Антип убежал. Оставшись одна в избе, Софи погрузилась в такую бездну разочарования, какой, ей чудилось, прежде никогда в жизни даже себе и не представляла. Отказывая в помощи, Антип отнял у нее последнее, что привязывало ее к жизни. Она внезапно показалась себе смехотворной – с дурацким своим душевным участием, в котором никто здесь не нуждался. Еще немного – и те, к кому она проявляла интерес, начнут ее же и корить за старания. Впрочем, разве она может упрекнуть мужиков, отталкивающих ее сейчас вместе со всеми ее прекрасными чувствами, в неблагодарности? Она ведь ничего не могла для них сделать, она только суетилась, фантазировала, воздух сотрясала… Их участь все равно решали другие, и мужики это понимали. Вот и все! На что она надеялась, когда шла сюда? Собрать армию друзей и поднять рабов против злого хозяина? Когда-то она выговаривала Николаю за склонность принимать мечты за действительность, а теперь сама оказалась куда более безрассудной, и это в ее-то возрасте, с ее опытом! Ей захотелось сжаться в комок, забиться в какую-нибудь щель, спрятать там свое отчаяние. Антип вернулся, качая головой:

– Так я и знал, барыня… Староста отказывается… не хочет… Никто не хочет…

Но Софи уже ни на чем не настаивала, хотя чувствовала, что, несмотря на всю свою волю, второй раз за день этот долгий путь ей не одолеть.

– Какая деревня, по-твоему, отсюда ближе всего? – спросила она. – Черняково?

– Нет, Кустарное поближе будет, – ответил Антип. – Только это ведь не наша деревня – Волковых…

– Тем лучше! Если мне отказываются помочь собственные мужики, может быть, хотя бы волковские согласятся это сделать…

Антип съежился, услышав упрек, но не произнес ни слова. Софи вышла. После царившего в избе полумрака яркий солнечный свет пригвоздил ее к месту. Вся усталость разом навалилась снова.

– Если пойдете в Кустарное, – сказал, приоткрыв дверь, Антип, – то короче будет свернуть на тропинку – там, слева, сразу как выйдете за околицу. Полчаса – и вы уже на месте… Господь вас храни, барыня, голубушка!.. До свиданья!..

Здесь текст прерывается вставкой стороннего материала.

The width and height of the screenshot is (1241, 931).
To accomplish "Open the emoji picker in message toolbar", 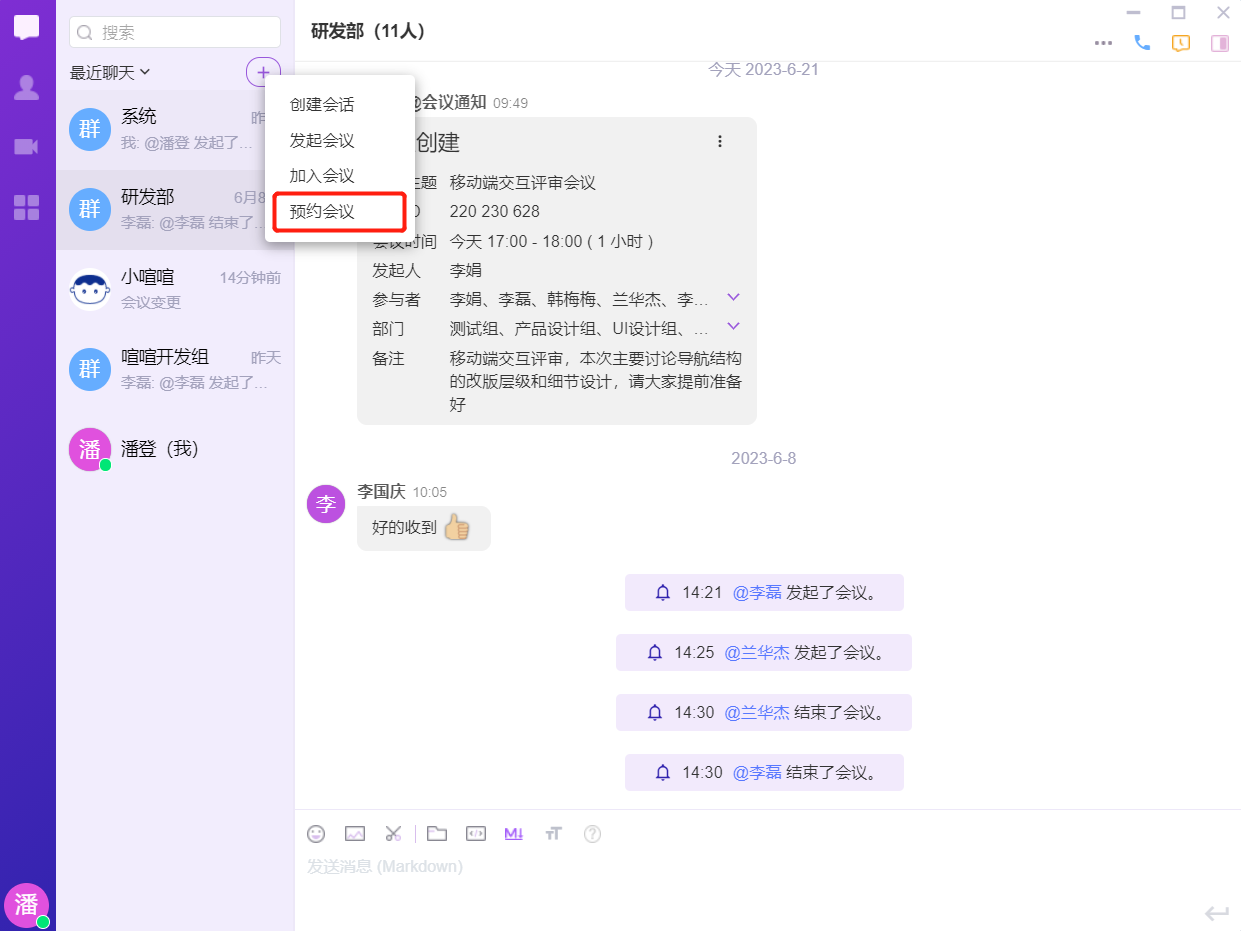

– До свиданья, Антип! – выговорила она с трудом, потому что перехватило горло, и тронулась в путь, испытывая странное чувство: будто сотни людей, прячась за окнами, за изгородями, за поленницами, за навозными кучами, следят за ее позорным отступлением.

Полчаса спустя она, с пустой головой, дрожащими коленями, вконец обессилевшая, добрела до Кустарного и попросила первого попавшегося мужика отвезти ее на телеге в Славянку, к его господам.

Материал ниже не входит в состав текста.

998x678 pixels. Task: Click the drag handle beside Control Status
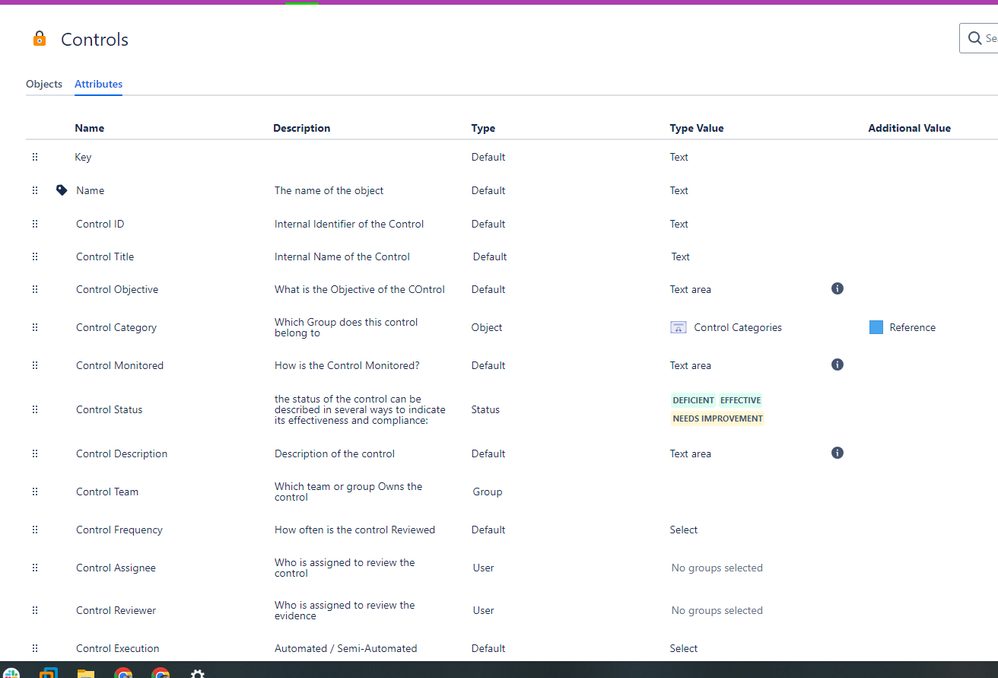[34, 409]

Всю дорогу, несмотря на то что солнце палило нещадно, а телегу немилосердно трясло, несмотря на облака пыли и тучи назойливых мошек, она ничего не видела, ничего не чувствовала. Из головы не шли слова Антипа: «От того, что вы сюда приходите, худа больше, чем добра… Уходите… Христом Богом молю, уходите!..» Софи подумала: «Почему я так упорствую в своем желании остаться в этой стране? Ради того, чтобы защищать мужиков? Они меня больше знать не хотят! Хочу доказать, что Сережа – убийца? Я теперь и сама в этом не уверена. Я сражаюсь с тенями. Я понапрасну теряю время. И на самом деле чувствую себя здесь все более чужой…» А еще она подумала, что связь с Россией у нее прервалась давно, почти сразу после смерти Николая.